Exercise
Starting at the line with "リンパドレナージュ (97, 2450)" and going on through the line with "[button] (17, 84)", reproduce each line in the records below exactly and nothing more.

Collected data
━━━━━━━━━━

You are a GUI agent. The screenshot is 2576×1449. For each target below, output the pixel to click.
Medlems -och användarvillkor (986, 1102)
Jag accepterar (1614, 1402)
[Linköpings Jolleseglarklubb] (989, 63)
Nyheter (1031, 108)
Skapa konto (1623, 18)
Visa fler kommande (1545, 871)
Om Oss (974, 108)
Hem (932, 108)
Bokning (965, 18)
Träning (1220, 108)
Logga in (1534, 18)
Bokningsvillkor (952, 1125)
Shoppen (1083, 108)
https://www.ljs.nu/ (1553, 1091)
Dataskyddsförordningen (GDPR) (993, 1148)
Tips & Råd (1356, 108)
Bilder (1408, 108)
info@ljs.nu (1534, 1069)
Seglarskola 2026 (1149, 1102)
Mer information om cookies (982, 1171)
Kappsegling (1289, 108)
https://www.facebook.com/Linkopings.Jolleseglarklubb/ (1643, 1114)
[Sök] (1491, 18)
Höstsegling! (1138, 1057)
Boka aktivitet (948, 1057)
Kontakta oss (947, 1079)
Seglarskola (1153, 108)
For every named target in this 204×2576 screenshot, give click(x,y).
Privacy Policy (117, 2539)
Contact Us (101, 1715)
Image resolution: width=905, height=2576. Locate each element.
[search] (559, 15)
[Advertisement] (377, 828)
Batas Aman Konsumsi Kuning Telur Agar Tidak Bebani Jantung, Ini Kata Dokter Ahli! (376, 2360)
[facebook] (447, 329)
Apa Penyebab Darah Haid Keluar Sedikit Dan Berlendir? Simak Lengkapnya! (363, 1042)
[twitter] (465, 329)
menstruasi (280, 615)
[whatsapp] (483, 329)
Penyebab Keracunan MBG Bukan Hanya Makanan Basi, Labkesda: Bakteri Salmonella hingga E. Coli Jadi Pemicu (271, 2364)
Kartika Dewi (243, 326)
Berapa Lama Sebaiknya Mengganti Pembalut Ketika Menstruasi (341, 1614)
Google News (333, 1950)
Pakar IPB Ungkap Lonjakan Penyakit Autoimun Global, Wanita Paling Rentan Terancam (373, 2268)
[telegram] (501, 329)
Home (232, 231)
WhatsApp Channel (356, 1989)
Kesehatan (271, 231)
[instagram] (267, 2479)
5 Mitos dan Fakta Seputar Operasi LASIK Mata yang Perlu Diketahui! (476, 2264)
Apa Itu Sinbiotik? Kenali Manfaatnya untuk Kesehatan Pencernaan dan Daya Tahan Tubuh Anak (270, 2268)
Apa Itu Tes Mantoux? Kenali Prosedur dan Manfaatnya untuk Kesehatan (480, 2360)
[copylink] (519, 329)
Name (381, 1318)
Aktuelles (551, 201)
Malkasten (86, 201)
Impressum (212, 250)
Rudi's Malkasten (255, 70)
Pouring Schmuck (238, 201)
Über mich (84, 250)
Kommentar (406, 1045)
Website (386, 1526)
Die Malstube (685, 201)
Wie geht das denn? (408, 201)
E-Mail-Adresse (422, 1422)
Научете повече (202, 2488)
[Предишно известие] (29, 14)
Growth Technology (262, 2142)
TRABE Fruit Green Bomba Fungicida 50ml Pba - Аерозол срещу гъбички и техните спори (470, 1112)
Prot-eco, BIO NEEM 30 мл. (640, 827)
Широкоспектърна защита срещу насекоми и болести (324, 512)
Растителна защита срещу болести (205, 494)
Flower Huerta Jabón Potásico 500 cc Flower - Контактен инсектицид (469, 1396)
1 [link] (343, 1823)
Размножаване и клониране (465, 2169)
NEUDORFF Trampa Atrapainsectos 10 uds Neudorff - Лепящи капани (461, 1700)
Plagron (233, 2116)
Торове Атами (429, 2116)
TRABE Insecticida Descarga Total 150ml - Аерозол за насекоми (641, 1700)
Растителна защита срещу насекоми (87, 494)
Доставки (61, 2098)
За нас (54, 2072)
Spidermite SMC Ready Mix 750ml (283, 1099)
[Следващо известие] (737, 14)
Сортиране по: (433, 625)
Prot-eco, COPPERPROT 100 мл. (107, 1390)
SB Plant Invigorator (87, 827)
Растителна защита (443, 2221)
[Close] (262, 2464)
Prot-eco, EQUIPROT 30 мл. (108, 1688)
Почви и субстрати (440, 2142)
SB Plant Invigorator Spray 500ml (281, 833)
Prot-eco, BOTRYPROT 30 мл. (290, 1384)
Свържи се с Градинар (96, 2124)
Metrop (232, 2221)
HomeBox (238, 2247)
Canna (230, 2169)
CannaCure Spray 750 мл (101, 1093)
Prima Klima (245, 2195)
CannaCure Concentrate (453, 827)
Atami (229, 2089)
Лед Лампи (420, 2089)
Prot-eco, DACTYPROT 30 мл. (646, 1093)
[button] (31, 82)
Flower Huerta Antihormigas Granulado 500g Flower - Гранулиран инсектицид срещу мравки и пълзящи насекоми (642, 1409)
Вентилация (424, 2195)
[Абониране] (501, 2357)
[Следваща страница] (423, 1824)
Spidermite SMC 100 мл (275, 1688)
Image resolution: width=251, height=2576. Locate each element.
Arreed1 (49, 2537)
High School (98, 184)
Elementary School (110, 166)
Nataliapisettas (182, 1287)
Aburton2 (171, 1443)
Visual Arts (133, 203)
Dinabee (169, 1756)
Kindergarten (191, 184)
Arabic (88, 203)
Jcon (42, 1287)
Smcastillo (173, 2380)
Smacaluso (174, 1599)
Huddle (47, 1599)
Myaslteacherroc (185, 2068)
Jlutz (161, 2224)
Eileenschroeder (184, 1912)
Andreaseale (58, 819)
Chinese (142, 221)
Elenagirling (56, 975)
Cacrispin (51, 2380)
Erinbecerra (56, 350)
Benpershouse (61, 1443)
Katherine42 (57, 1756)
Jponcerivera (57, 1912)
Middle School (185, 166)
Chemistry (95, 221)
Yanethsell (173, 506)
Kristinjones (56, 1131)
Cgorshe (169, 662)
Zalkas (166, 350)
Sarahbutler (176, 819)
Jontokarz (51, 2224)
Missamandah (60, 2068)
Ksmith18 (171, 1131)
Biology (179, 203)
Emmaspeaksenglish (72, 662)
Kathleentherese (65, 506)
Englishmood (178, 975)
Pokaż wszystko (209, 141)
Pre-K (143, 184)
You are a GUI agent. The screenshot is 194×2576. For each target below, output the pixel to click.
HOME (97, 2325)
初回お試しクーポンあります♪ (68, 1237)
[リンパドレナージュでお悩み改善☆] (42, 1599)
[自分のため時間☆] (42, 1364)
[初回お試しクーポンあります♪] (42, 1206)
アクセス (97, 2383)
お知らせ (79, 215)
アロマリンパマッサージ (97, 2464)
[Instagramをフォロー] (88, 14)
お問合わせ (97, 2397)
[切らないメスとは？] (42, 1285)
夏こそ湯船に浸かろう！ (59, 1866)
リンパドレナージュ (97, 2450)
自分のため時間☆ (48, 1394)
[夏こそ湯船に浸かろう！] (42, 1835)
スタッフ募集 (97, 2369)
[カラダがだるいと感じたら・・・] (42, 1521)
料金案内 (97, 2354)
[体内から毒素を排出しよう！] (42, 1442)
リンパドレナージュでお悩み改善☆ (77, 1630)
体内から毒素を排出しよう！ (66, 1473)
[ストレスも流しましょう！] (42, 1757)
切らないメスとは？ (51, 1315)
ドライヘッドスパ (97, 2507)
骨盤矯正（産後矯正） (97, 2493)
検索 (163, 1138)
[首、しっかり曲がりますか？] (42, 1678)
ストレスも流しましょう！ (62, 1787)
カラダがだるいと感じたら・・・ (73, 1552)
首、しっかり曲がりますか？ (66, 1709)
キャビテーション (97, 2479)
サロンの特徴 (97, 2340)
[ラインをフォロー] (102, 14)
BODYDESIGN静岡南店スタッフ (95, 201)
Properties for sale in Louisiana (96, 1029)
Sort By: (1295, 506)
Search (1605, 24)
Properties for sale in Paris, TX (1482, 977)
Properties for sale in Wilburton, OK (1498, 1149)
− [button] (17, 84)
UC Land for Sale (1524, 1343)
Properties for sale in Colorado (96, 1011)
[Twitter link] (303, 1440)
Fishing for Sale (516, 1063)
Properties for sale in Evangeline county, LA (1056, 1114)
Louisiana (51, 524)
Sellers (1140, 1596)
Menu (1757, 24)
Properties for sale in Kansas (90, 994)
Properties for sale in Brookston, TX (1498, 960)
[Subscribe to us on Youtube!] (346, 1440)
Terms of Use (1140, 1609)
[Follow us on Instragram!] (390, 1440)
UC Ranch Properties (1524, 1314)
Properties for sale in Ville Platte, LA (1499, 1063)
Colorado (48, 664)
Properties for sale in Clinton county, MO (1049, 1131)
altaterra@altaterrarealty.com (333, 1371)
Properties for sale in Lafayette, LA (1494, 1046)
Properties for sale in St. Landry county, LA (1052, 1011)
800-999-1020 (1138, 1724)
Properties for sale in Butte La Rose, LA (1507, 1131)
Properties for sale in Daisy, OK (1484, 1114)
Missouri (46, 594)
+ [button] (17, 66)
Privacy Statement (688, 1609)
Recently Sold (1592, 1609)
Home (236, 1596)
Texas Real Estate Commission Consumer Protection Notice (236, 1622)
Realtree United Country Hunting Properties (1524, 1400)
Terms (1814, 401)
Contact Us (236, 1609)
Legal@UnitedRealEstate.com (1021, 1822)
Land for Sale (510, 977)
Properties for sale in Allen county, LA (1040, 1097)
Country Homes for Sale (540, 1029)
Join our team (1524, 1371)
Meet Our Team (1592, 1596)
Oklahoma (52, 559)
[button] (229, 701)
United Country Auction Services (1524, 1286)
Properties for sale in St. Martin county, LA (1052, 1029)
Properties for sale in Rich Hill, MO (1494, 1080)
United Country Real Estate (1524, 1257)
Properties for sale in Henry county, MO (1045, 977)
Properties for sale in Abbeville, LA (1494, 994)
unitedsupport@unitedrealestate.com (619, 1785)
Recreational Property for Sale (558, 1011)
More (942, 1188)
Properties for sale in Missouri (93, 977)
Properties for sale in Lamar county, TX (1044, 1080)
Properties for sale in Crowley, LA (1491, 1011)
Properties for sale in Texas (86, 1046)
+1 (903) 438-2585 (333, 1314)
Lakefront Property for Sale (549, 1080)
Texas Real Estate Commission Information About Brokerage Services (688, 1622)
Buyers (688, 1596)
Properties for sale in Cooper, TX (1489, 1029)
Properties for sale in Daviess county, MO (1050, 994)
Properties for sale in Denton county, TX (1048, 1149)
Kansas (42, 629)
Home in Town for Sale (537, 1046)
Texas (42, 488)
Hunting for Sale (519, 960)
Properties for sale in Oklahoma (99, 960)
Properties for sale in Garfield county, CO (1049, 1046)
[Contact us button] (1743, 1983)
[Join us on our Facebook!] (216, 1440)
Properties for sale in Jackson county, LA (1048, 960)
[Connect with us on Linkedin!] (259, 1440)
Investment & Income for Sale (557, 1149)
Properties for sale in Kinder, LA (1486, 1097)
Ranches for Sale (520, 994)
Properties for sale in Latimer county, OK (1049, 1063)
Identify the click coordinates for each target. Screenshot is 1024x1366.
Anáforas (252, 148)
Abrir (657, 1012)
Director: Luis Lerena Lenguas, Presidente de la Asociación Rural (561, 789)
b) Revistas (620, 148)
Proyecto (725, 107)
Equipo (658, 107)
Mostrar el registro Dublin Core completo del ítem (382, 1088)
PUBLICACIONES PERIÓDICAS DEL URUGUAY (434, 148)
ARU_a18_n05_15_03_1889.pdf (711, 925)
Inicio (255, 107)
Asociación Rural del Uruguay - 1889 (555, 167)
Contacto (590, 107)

━━━━━━━━━━

Result of the task
リンパドレナージュ (97, 2450)
自分のため時間☆ (48, 1394)
[夏こそ湯船に浸かろう！] (42, 1835)
スタッフ募集 (97, 2369)
[カラダがだるいと感じたら・・・] (42, 1521)
料金案内 (97, 2354)
[体内から毒素を排出しよう！] (42, 1442)
リンパドレナージュでお悩み改善☆ (77, 1630)
体内から毒素を排出しよう！ (66, 1473)
[ストレスも流しましょう！] (42, 1757)
切らないメスとは？ (51, 1315)
ドライヘッドスパ (97, 2507)
骨盤矯正（産後矯正） (97, 2493)
検索 (163, 1138)
[首、しっかり曲がりますか？] (42, 1678)
ストレスも流しましょう！ (62, 1787)
カラダがだるいと感じたら・・・ (73, 1552)
首、しっかり曲がりますか？ (66, 1709)
キャビテーション (97, 2479)
サロンの特徴 (97, 2340)
[ラインをフォロー] (102, 14)
BODYDESIGN静岡南店スタッフ (95, 201)
Properties for sale in Louisiana (96, 1029)
Sort By: (1295, 506)
Search (1605, 24)
Properties for sale in Paris, TX (1482, 977)
Properties for sale in Wilburton, OK (1498, 1149)
− [button] (17, 84)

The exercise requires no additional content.